Like many of you, I studied civics in 9th grade and American history in 11th grade. We were taught the history of the second war with England known as the War of 1812. Toward the end of that war, the British invaded Washington and burned a large portion of the Capitol building. Our teachers proudly said that other than isolated criminal acts, the Capitol had never been breached since.
We were taught that what separated America from nations that resort to violence to place people in power is that we have a revolution every four years by holding presidential elections to ratify or replace the office holder. The office doesn’t belong to a person, it belongs to a nation.

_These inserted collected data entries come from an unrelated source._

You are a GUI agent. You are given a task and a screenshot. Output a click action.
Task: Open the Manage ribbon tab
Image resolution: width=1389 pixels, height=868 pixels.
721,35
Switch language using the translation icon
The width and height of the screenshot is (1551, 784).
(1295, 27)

We heard phrases like “We are a nation of laws, not of men.” We were taught mob rule resorting to violence did more harm than good and was an ineffective method to achieve goals.
The debacle of January 6 in Washington was foreshadowed by the armed intrusion into the Michigan state capitol by armed persons. It emboldened purveyors of violence to strike a bigger target. They came to the Capital square armed with pickaxes and weapons and infiltrated groups of rational protestors who meant no harm.
One woman died and protesters and police were injured during the breach of the Capitol building by our fellow citizens.
The Senate and House chambers were invaded for the first time in our history by people bent on violence for personal gratification failing to understand that our institutions belong to America not to a person.
In each chamber, a grinning invader of our space sat in the chair occupied by the Speaker of the House and the President of the Senate. Those chairs are symbolic of our democracy. Those chairs were paid for by you and me and the blood of numerous soldiers in past and present wars.
Violence begets violence. In any form and acted out by anyone, it must be contained. And it starts with each one of us.